- Ricksel Penullar
Vitamin C Myth or Real?
Advertisements back in the day advertised vitamin C as an important way to combat the common cold. Many people reach straight for orange juice when they get a cold or mix up vitamin c supplements with immune-boosting supplements packed full of vitamin C. It has supposed to help cure a common cold. They Are a growing two-hundred million dollar industry, and surprisingly, their sales peak when the cold and flu season does. With boxes that claim vitamin c helps support your immune system, why wouldn't you pop a fizzy tablet when you start to feel a bit stuffy? However, if you follow the label on the bottom of the supplements. You would find that the FDA does not support the claim. That is because Vitamin C does not cure your common cold. You can trace the vitamin C craze back to Linus Pauling. He was a pretty big deal. He won a Nobel prize for his work with quantum chemistry and a Nobel Peace Prize for his anti-nuclear weapon advocacy when he came out with a book in the 1970s claiming that Vitamin C could help you avoid colds and improve your health it took off. Americans clear drug store shelves. Newspapers wrote that the sales were not to be sneezed at and called it the "The great cold rush" However the medical community was cold to Pauling's Cold claims. For one, they were not based on any actual science- Pauling had personally started taking vitamin C at the suggestion of a friend, and he got fewer colds.

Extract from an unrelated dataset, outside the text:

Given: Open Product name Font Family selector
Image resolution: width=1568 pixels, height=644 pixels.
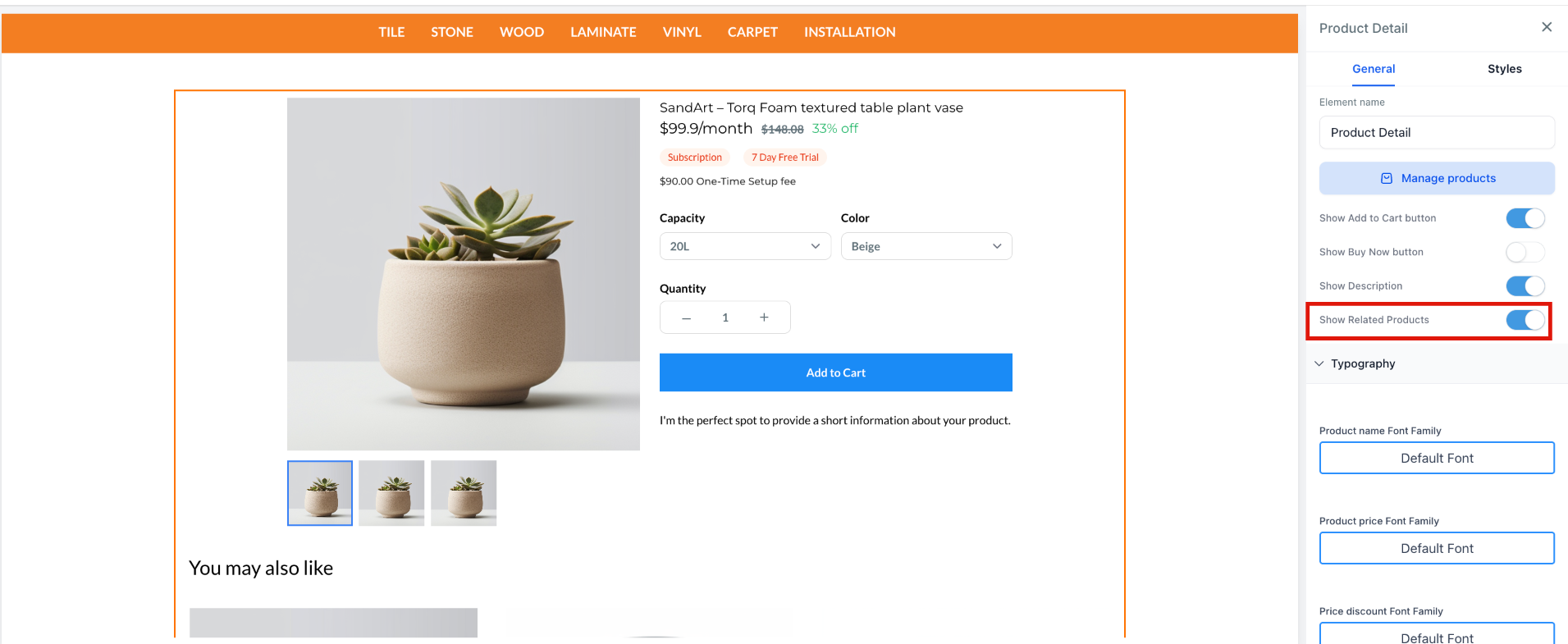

The criticism, of course, was just because it happened to hi,. It did not make it an actual study which Pauling admitted to, and asked that "someone" actually do one. However, Doctors already knew that taking large amounts of vitamin C was not the best Idea. Adults only need about 75-90mg of Vitamin C a day. It has found in a ton of different foods. Most people eat enough Vitamin C in their regular diet for a healthy immune system. However, Pauling's Book suggested taking 2,000 Mg or more a day. That is 22 times the amount you need. Just because Vitamin C is good for you doesn't mean that taking more is better for you. A review of 46 different scientific trials with more than 11,000 participants found that taking Vitamin C supplements regularly does not prevent you from getting the common colds.
It can reduce your cold length by a meager 8% less than half a day. However, taking a supplement at the beginning of the cold does not help make it go away faster. Vitamin C was found to be Mostly useful for people engaged in "intense physical exercise" like marathon runners. However, for most people, "routine supplementation is not justified." and taking extra vitamin C can result in a classic "too much of a good thing. That 2,000mg Pauling recommended is the amount in two emergen-Cs. It's also the threshold of how much you can take before you start to feel cramping or have diarrhea or Nausea. It could get worse, A Swedish study found that men who took just 1,000mg of Vitamin C a day were twice as likely to develop kidney stones, but that's about as bad as it gets. This has not been more regulated because you cannot seriously hurt yourself. No one has died from an overdose. Pauling himself said he used to take up to 30,000mg. It probably gave him tummy troubles, but he was otherwise fine. So what will help combat the cold? For one, hydration. Sure, you can still have orange juice, but plain water or clear broth would do the trick. Things like decongestants, ibuprofen, vapor rubs. They help ease the symptoms of a cold, but they do not necessarily shorten it. The best way to end the cold is to rest, let your immune system do its thing, and not worry too much about vitamin C.